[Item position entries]

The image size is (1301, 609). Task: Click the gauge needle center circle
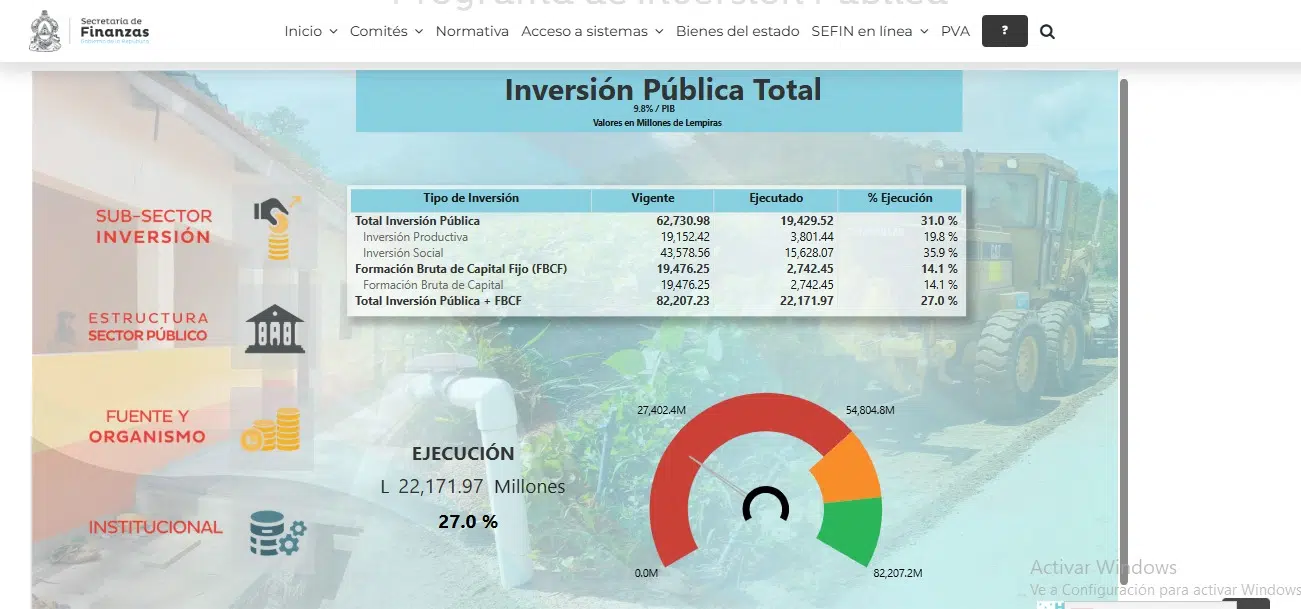766,508
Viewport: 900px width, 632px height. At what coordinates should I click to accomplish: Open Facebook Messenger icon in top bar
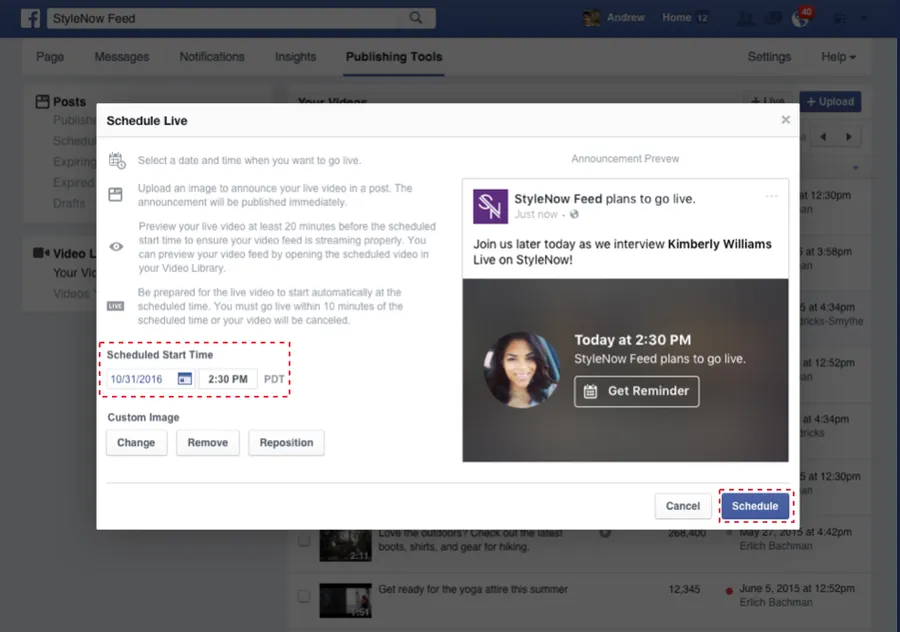click(773, 17)
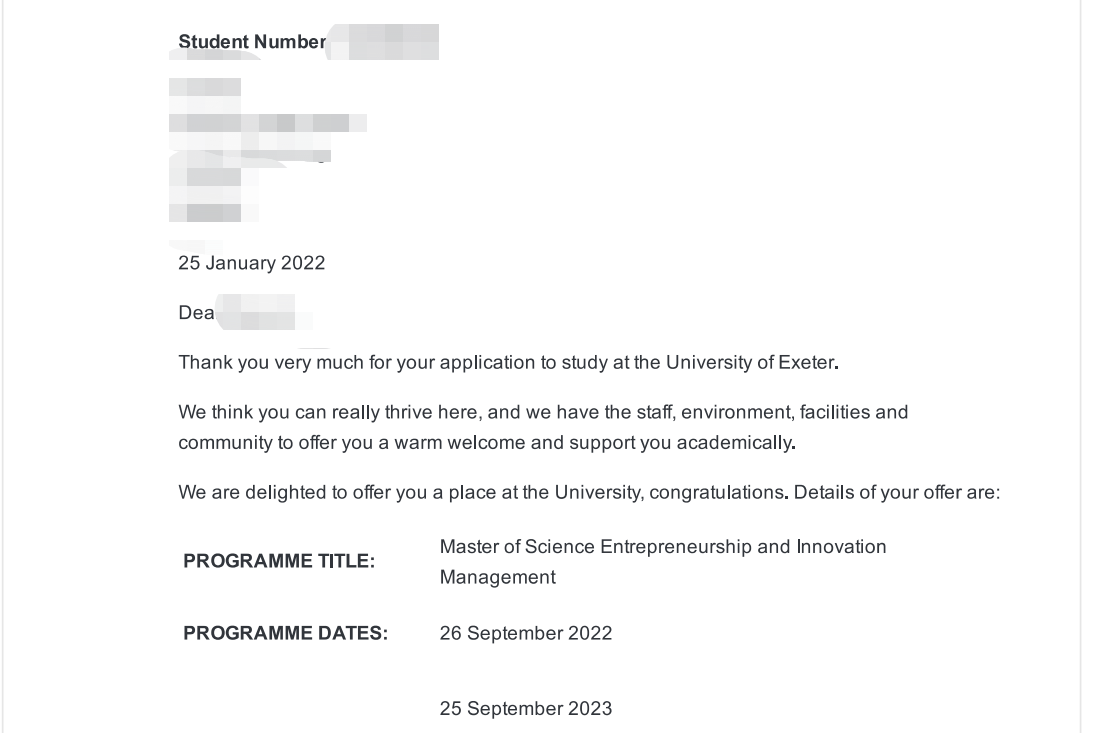This screenshot has width=1112, height=737.
Task: Click the "PROGRAMME DATES:" label
Action: pos(285,633)
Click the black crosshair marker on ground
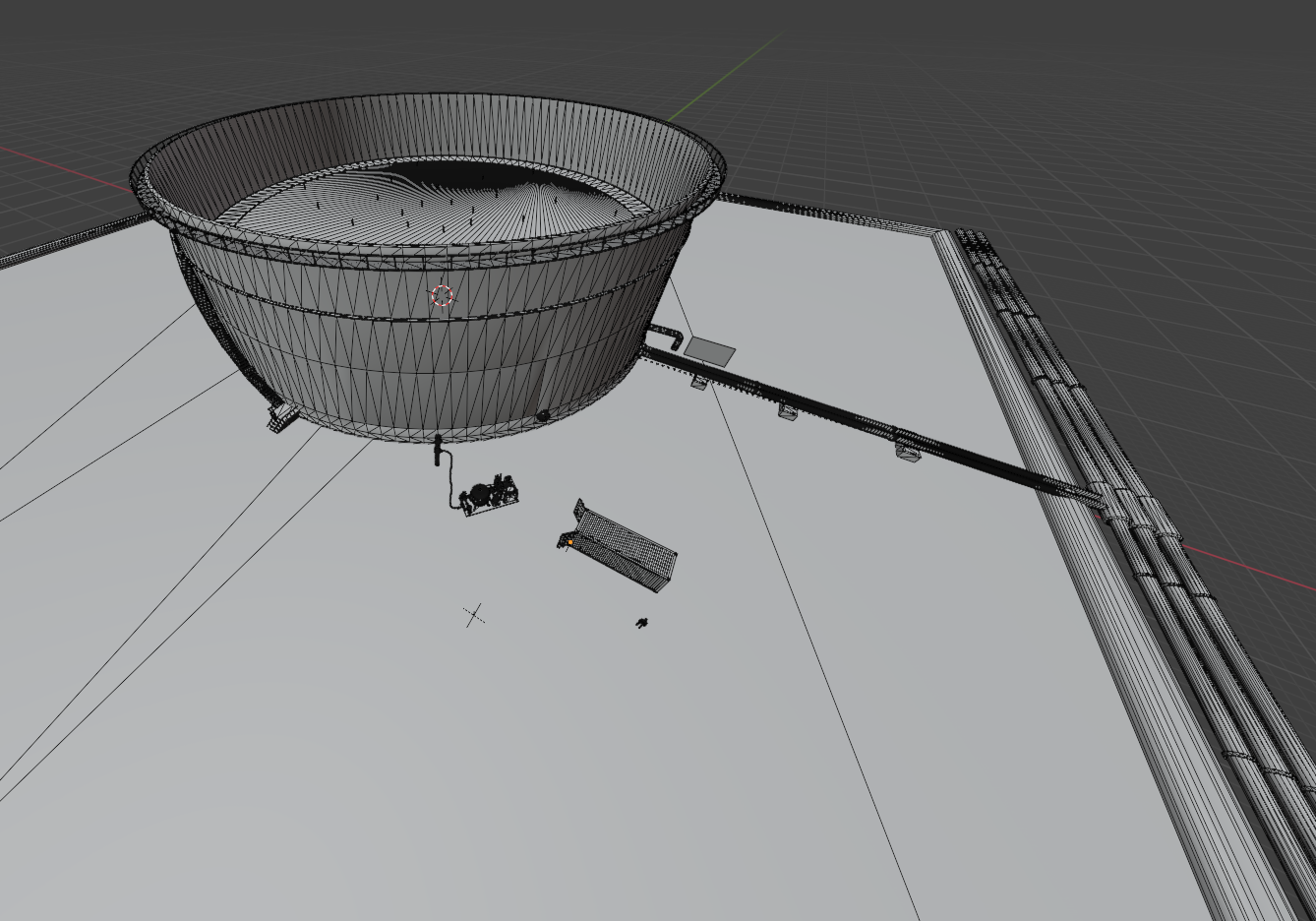The height and width of the screenshot is (921, 1316). point(474,615)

_Instruction_:
Rewrite the listing above, swapping "crosshair marker" for "target symbol" and leaving everything else unchanged, and omit the pictures from your answer.

_Correct response_:
The image size is (1301, 609). Task: Click the gauge needle center circle
766,508
Viewport: 900px width, 632px height. At what coordinates should I click to accomplish: Open Facebook Messenger icon in top bar
click(773, 17)
This screenshot has width=1112, height=737.
Task: Click the "PROGRAMME DATES:" label
Action: pos(285,633)
Click the black target symbol on ground
The height and width of the screenshot is (921, 1316). point(474,615)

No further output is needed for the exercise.